* begin *
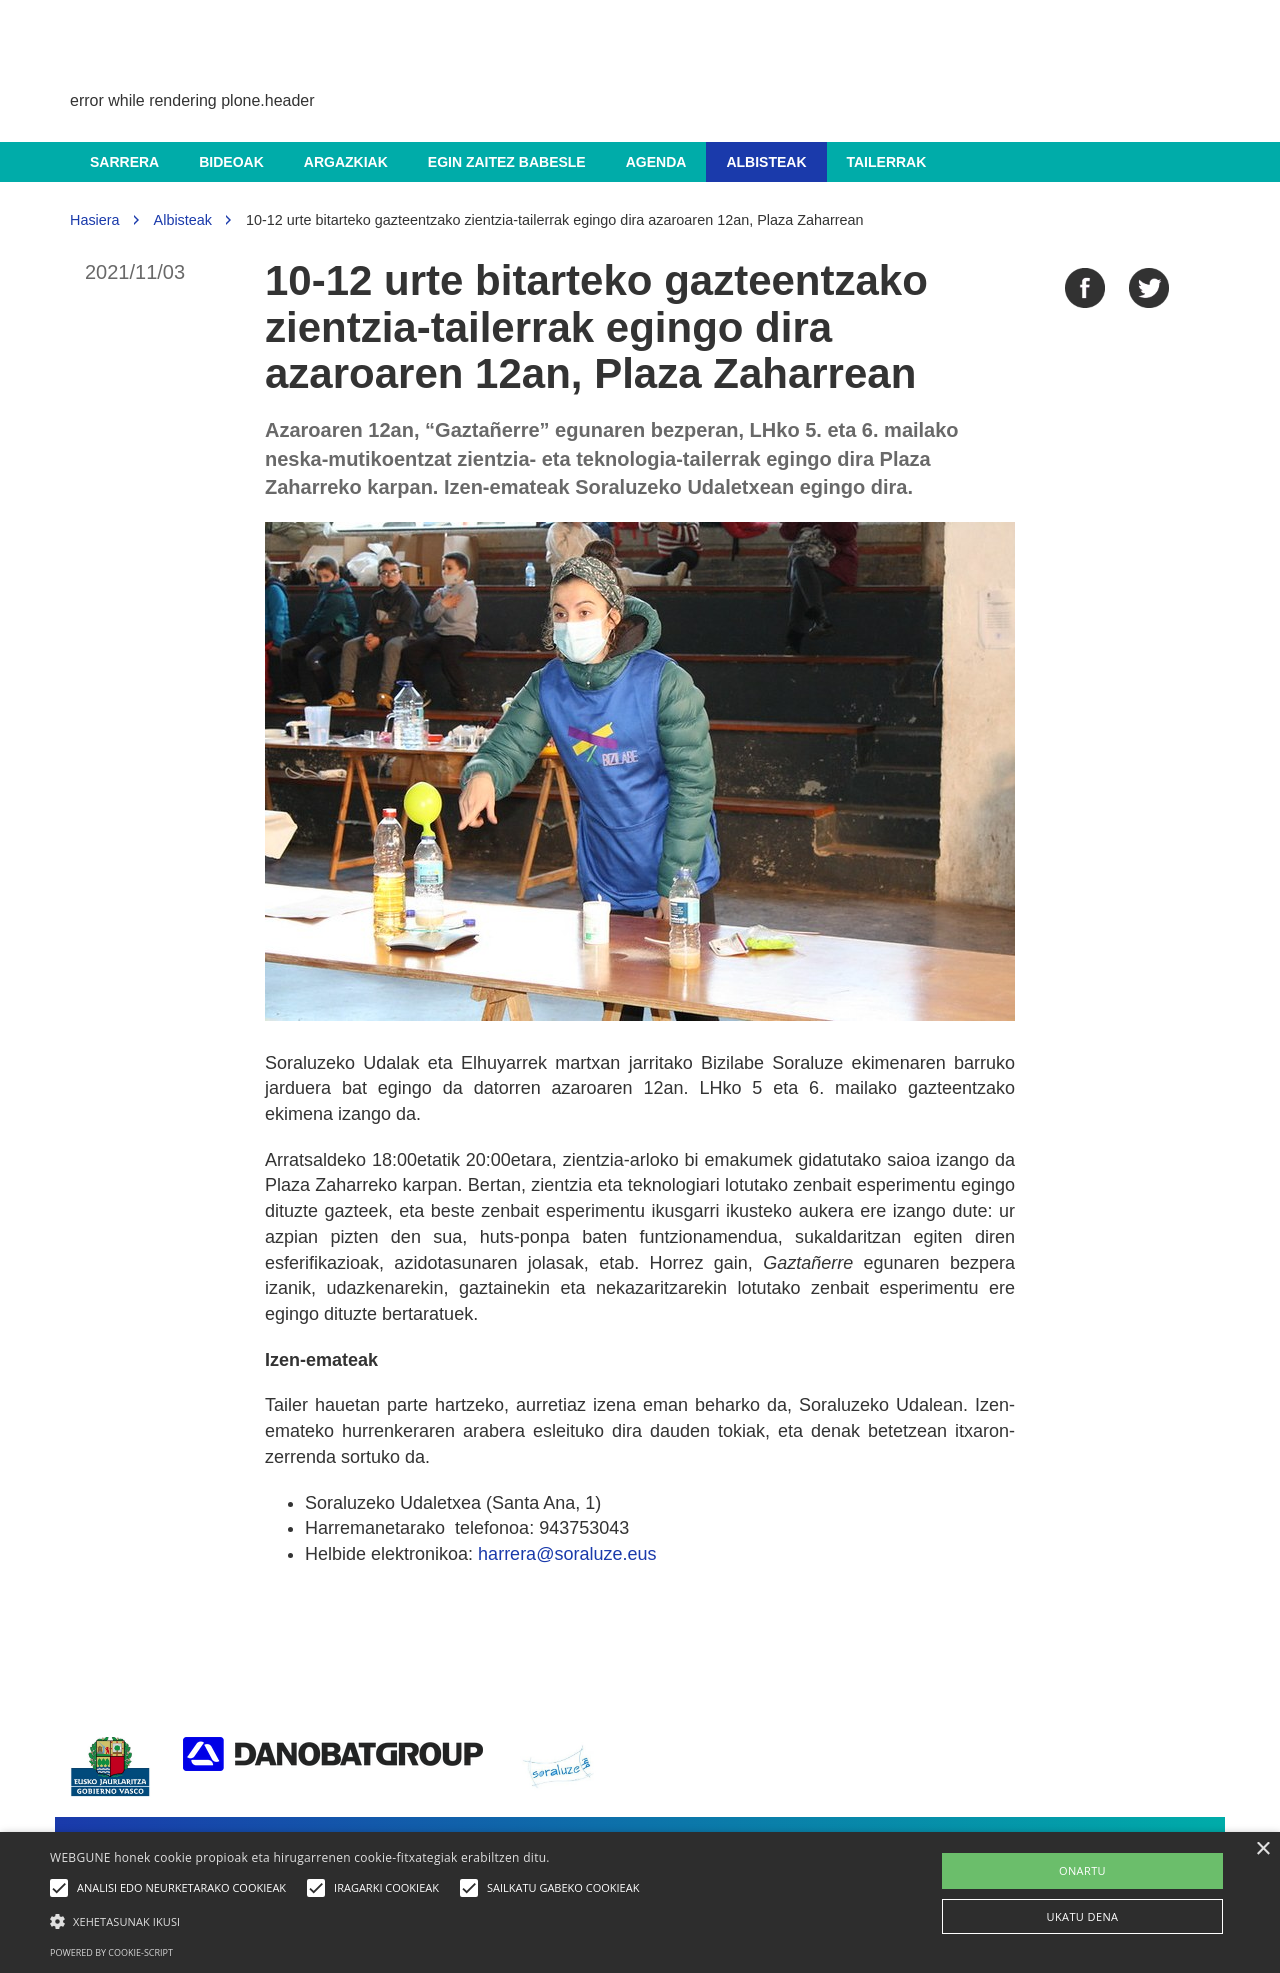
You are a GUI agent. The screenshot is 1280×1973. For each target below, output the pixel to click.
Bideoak (231, 162)
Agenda (656, 162)
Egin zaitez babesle (507, 162)
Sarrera (124, 162)
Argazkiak (346, 162)
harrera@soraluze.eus (567, 1554)
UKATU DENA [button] (1083, 1916)
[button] (349, 1920)
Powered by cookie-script (111, 1952)
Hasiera (95, 220)
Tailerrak (887, 162)
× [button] (1262, 1849)
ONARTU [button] (1082, 1870)
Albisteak (766, 162)
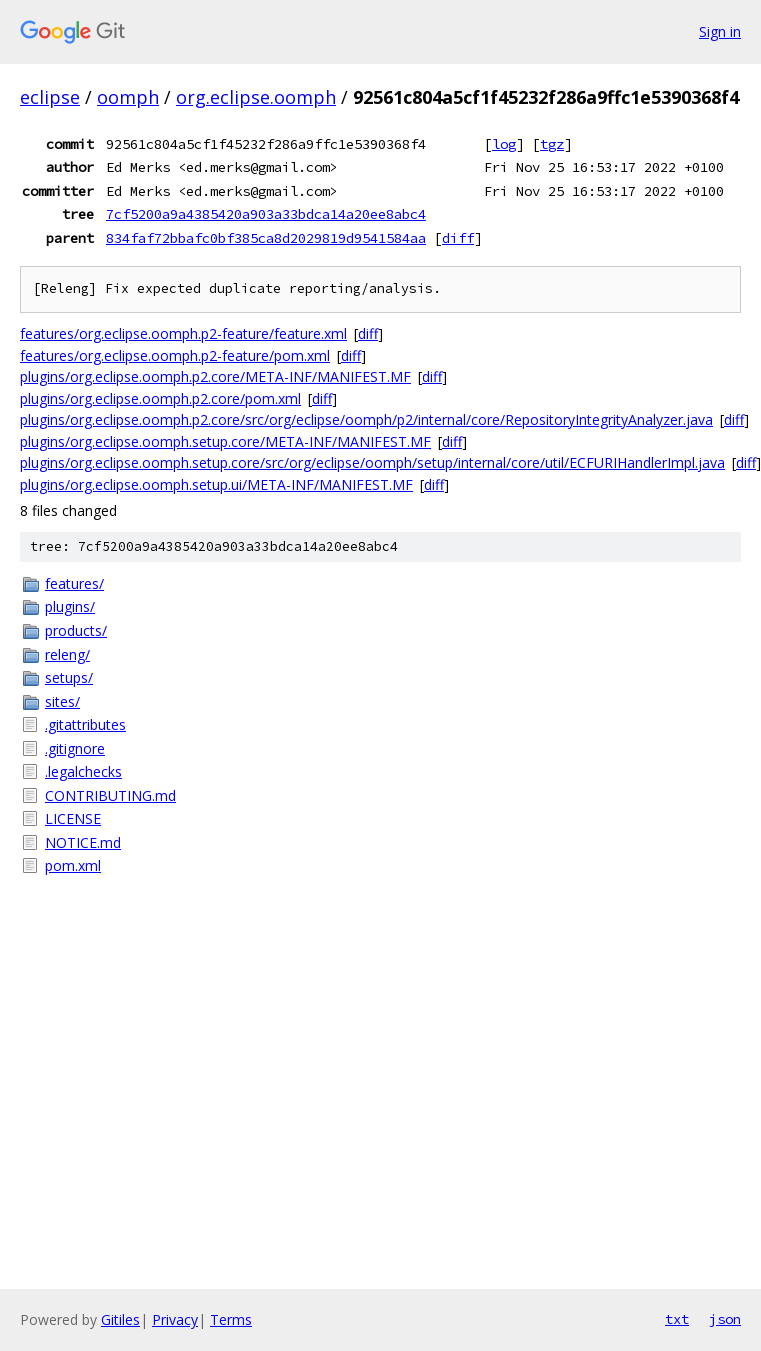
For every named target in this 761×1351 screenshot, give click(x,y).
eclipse (50, 97)
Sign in (720, 31)
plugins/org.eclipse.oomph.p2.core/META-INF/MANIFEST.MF (215, 376)
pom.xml (73, 865)
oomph (128, 97)
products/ (76, 630)
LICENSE (73, 818)
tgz (552, 144)
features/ (74, 583)
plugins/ (70, 606)
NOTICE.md (83, 842)
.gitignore (75, 748)
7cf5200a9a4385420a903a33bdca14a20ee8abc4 (266, 214)
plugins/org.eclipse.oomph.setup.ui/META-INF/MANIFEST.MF (216, 484)
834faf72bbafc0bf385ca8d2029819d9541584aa (266, 238)
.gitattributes (85, 724)
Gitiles (120, 1319)
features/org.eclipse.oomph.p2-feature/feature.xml (183, 333)
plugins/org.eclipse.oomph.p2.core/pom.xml (160, 398)
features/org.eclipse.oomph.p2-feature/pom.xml (175, 355)
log (504, 144)
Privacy (175, 1319)
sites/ (62, 701)
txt (677, 1319)
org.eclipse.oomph (256, 97)
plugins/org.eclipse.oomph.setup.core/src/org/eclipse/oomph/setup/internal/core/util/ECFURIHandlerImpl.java (372, 462)
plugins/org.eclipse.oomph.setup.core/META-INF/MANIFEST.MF (225, 441)
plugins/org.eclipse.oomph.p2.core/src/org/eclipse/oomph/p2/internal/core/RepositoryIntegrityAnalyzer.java (366, 419)
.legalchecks (83, 771)
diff (458, 238)
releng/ (67, 654)
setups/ (69, 677)
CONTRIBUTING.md (110, 795)
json (725, 1319)
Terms (231, 1319)
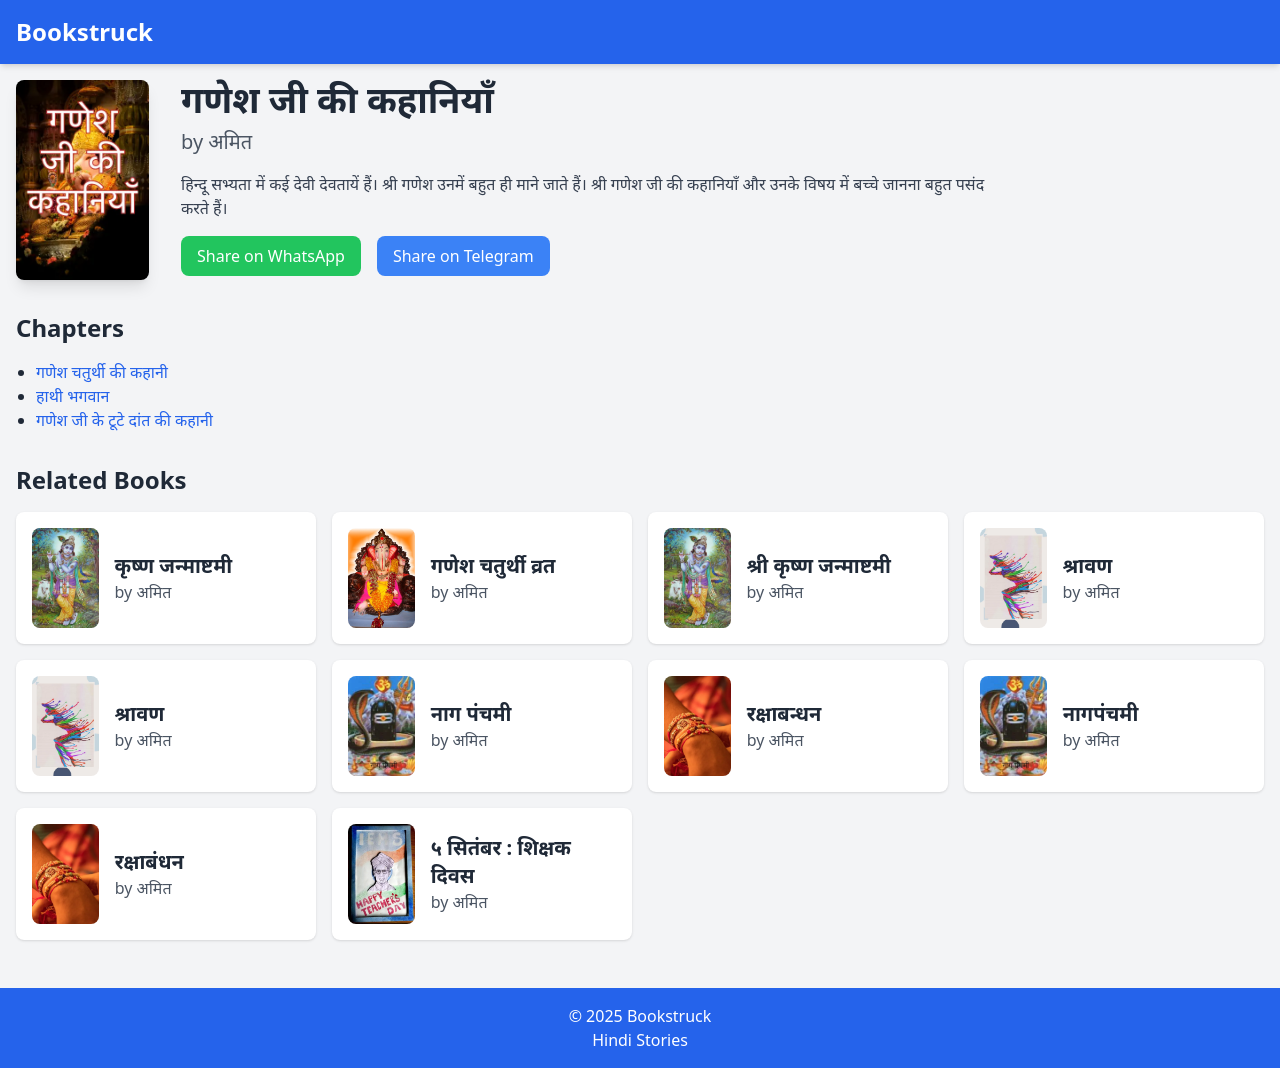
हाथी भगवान (72, 396)
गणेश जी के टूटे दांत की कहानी (124, 420)
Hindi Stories (640, 1040)
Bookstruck (84, 32)
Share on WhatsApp (271, 256)
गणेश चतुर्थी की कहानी (102, 372)
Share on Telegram (463, 256)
* end *
TASK STATEMENT: Starting at the entry that contains "गणेश जी के टूटे दांत की कहानी (124, 420)" and continuing through the last entry, reproduce each line in full, shifting every coordinate value in the answers by adding 133 to it.

RESULT OF THIS EXERCISE:
गणेश जी के टूटे दांत की कहानी (257, 553)
Hindi Stories (773, 1173)
Bookstruck (217, 165)
Share on WhatsApp (404, 389)
गणेश चतुर्थी की कहानी (235, 505)
Share on Telegram (596, 389)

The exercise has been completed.